From the data that follows, report how many lines hold the string "computer", giving only the number.

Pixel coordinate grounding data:
◇ ◇ ◇

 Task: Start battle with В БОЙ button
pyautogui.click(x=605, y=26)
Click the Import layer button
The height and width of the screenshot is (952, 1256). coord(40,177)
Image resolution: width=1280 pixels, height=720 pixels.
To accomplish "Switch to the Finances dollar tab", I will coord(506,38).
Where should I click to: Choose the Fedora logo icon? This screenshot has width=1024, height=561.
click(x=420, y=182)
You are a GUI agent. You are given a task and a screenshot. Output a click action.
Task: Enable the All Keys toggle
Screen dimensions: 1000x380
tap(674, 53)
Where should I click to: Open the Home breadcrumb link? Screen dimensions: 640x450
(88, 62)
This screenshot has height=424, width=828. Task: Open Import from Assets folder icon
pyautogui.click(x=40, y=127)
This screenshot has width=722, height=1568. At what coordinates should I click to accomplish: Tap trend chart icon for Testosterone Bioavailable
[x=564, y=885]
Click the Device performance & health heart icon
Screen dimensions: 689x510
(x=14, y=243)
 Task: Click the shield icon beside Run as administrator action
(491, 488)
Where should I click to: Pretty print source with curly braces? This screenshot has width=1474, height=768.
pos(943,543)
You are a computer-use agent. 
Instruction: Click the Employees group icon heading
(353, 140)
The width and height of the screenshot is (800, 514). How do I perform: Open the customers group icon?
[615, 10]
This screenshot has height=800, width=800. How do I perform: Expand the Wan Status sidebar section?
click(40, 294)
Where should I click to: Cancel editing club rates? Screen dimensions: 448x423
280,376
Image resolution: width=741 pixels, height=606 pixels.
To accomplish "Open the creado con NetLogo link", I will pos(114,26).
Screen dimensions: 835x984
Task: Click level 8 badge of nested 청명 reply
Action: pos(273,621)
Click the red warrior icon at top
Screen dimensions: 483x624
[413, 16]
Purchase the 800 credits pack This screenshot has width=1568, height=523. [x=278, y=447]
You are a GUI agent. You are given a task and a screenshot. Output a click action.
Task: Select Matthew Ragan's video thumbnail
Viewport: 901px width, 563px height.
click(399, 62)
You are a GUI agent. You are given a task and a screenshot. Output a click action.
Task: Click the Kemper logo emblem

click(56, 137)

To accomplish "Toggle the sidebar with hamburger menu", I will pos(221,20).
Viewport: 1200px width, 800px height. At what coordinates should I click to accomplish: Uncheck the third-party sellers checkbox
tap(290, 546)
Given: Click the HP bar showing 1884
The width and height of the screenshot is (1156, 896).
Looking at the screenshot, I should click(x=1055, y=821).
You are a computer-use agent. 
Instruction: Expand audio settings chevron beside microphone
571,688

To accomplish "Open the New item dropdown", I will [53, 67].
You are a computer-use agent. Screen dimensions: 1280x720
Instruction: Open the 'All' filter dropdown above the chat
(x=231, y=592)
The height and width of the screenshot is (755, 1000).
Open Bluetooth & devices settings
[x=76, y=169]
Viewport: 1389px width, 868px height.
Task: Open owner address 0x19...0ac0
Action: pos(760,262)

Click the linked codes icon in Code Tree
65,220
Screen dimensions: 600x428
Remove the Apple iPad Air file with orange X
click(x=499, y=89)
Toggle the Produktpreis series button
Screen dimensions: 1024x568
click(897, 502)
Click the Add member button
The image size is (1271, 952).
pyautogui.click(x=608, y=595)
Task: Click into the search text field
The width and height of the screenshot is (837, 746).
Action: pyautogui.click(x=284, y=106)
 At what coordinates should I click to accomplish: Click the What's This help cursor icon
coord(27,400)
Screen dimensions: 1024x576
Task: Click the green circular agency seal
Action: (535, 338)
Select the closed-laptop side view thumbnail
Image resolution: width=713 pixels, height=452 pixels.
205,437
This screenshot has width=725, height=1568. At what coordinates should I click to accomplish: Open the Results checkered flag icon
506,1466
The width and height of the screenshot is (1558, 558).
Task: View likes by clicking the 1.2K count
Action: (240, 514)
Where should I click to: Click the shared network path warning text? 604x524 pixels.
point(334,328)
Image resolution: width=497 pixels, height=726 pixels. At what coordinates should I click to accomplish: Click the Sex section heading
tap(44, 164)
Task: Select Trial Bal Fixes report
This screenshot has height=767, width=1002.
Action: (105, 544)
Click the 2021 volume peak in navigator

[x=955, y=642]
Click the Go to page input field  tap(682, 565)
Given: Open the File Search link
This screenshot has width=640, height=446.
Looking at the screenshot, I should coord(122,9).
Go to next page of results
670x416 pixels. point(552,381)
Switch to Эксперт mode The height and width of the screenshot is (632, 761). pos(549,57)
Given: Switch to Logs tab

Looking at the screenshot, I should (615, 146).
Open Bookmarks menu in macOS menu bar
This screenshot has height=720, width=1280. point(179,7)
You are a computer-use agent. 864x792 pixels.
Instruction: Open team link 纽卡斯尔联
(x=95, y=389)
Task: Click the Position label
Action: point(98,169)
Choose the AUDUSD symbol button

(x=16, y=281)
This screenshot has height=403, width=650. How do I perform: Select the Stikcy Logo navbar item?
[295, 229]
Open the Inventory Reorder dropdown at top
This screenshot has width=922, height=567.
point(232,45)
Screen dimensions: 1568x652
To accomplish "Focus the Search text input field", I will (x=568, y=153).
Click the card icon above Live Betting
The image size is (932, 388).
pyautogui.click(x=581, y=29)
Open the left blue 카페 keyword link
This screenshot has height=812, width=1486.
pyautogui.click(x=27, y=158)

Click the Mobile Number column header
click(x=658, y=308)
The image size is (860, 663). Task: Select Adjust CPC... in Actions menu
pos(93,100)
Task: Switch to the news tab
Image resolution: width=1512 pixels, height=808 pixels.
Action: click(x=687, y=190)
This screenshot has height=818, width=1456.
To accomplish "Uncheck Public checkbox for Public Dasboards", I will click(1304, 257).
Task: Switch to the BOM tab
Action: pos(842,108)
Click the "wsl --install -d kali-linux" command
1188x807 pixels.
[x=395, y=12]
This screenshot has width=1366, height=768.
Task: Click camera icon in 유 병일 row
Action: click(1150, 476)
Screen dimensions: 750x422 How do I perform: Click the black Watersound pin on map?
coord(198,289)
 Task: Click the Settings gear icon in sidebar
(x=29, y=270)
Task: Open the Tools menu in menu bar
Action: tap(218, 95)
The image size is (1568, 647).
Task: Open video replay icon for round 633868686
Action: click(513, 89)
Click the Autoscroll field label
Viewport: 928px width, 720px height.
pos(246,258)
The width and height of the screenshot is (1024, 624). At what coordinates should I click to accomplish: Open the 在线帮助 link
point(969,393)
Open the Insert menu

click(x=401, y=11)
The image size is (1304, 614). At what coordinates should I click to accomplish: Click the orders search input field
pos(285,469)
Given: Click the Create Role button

◇ ◇ ◇

§ **RESULT FOR THIS EXERCISE**:
4